AGM and lithium banks behave differently. AGM is more forgiving on temperature but still benefits from a maintainer. Lithium (LiFePO4) should not be charged below 32°F — most marine lithium batteries have an internal heater or a low-temperature charge cutoff, but the BMS settings need to be verified before storage. We have seen lithium banks killed in spring by maintainers that defeated the low-temp cutoff.
The shore power cord and inlet get inspected, the cord is coiled and stored inside, and the inlet gets a desiccant cap. Battery switches go to OFF unless a bilge pump or security system needs continuous power.
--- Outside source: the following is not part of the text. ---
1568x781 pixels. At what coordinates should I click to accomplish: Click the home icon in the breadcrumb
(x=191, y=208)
Electronics and connectivity.
Chartplotters, radar domes, autopilots, and AIS units stay aboard but should be covered or removed from harsh-exposure positions. We pull cockpit-mounted displays where practical — a high-value MFD stored in the salon overwinter holds value better than one that sits under shrink-wrap with morning condensation.
Starlink hardware deserves its own decision. The full Helm protocol for Starlink-equipped boats is in our Starlink winterization article, but the short version: the antenna can stay mounted — it is IP67 rated — but the router and cable management get pulled and stored dry. Owners who leave the router aboard for "convenience" are the ones who discover in April that mice ate through the cable insulation.
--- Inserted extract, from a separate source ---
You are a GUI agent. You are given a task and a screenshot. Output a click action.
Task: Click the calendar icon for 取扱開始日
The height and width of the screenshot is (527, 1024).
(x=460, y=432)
Canvas, upholstery, and interior.
Bimini and dodger canvas comes off the boat, gets a freshwater rinse, dries fully, and goes into climate-controlled storage. Storing canvas under shrink-wrap is a recipe for mold. Same for cushions — every removable cushion comes off the boat and stores indoors.
Interior moisture management is the difference between a fresh boat in April and a moldy one. We place desiccant tubs in every closed compartment, leave every locker and refrigerator door propped open, and remove all soft goods, towels, and food. A small electric dehumidifier on a humidistat in the salon is the right approach for in-the-water storage.
Shrink-wrap and cover.
Shrink-wrap is the standard for outdoor storage in CT. A proper shrink-wrap job is not just plastic stretched over a boat — it is heat-shrunk to the hull, framed to shed snow load, vented to prevent condensation, and zippered for owner access. Cheap shrink-wrap jobs fail under the second February nor'easter, and the boat takes water through the cockpit drains all winter.
We coordinate shrink-wrap through partners who do hundreds of boats per year — the volume operators know how to vent (two vents minimum, one near the bow and one near the stern), how to frame (PVC strapping on the deck, not just on the hull), and how to leave a properly zippered access panel for spring inspection.
For boats stored indoors or under permanent boathouse cover, a quality canvas cover sized to the boat is the right answer. Shrink-wrap in indoor heated storage creates trapped humidity issues.